The attorney-client consultation is the beginning of a professional relationship that can be difficult due to the circumstances, but well worth it based on the results.

 

The consultation gives you and the attorney an opportunity to meet and exchange pertinent information. This often means you sharing your legal issue, and the attorney giving you legal advice as to how the case may be handled if retained. This advice may include legal strategies, defenses, fee agreements, costs, and potential outcomes. Just because you have arranged or attended a consultation with an attorney, you are not obligated you to hire them, or retain them for the entire course of your case.

 

Before a scheduling a legal consultation, please consider the following:

 

Timing. Be aware there are various time-frames to respond to court documents that begin upon your receipt. Consider these deadlines in selecting your attorney and the date for the consultation.

 

Preparation. In order for your consultation to be a productive and an efficient use of you and your attorney’s time, certain documents should be brought with you. Depending on your case, these items could include arrest reports, traffic citations, your driver’s license, court documents, pre-nuptial agreements, 3 years of tax returns, pay stubs, and/or bank statements. Please consult with the attorney or secretary before you arrive as to what these documents may be.

 

Honesty.
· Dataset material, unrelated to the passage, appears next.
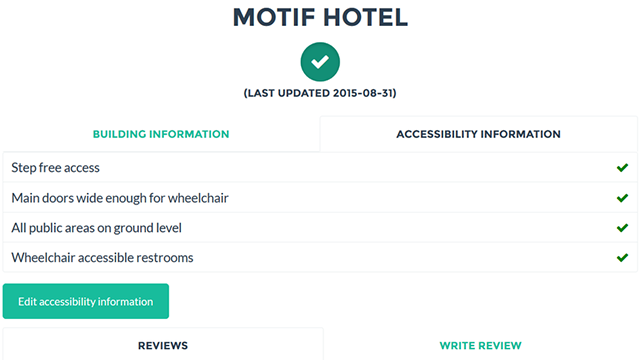
Task: Click Main doors wide enough label text
Action: pyautogui.click(x=120, y=198)

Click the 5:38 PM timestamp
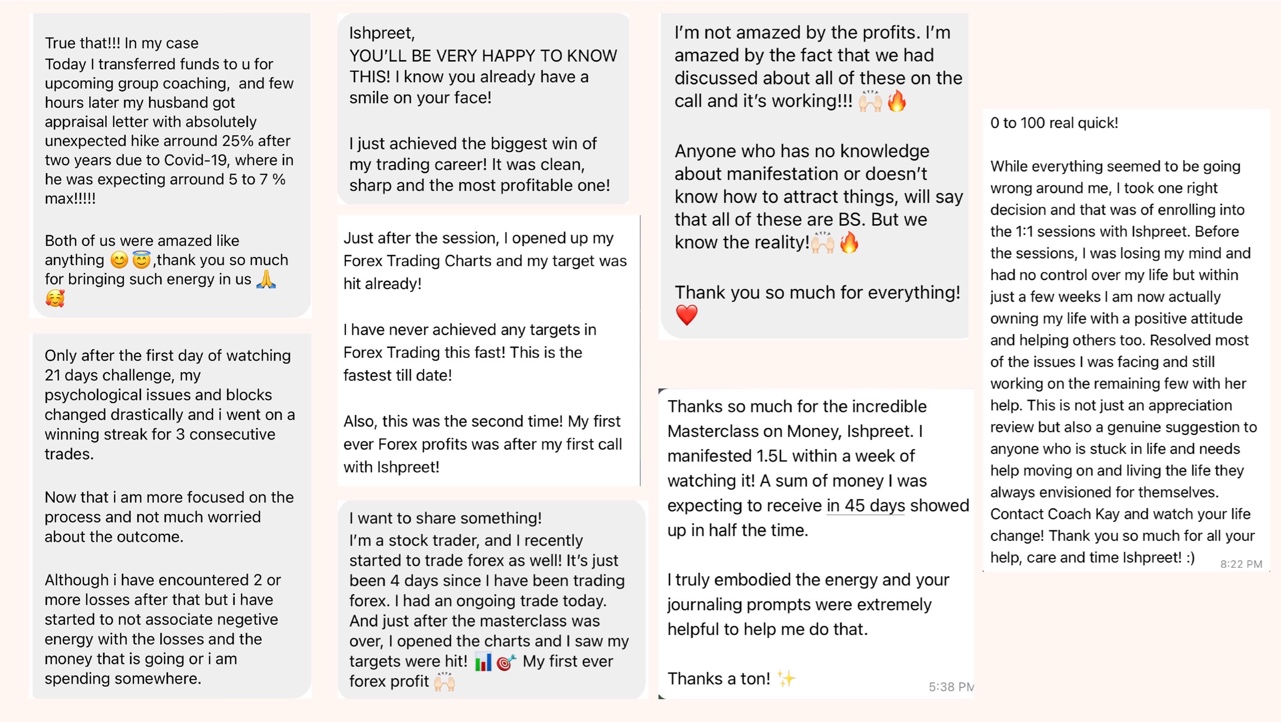point(950,687)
The consultation and attorney-client relationship is one of confidence. Please do not let embarrassment, pride, guilt, or any other emotions, interfere with providing your attorney the information necessary to properly represent you. Surprises that arise later in the case may hinder your case and defenses.

 

Specificity. What date were you separated? How much have you contributed to the marital home? What time did you get home the night of alleged crime? In order to create accurate pleadings and craft strong legal arguments, your attorney needs specifics dates, times, names, and amounts.

 

Fees. Your attorney is entitled to compensation for the work done on your behalf unless he/she has agreed to take your case on pro bono. The agreement over fees should include a retainer price and/or hourly rate. Also be aware of any costs you may be responsible for such as process servers, summons, experts, and filings fees. Though the fees may seem high, you are hiring a professional with an advanced education and professional license that holds them as qualified to provide such services in your community. Their business also comes with operating expenses and employees, all of which are essential to provide you with the great legal services.

 

Most importantly, you are the boss of this relationship. The attorney’s job is to advise you, but you control the course of representation. If you are unhappy with the work of your attorney, please make him/her and their office aware so a determination of whether continued representation is appropriate.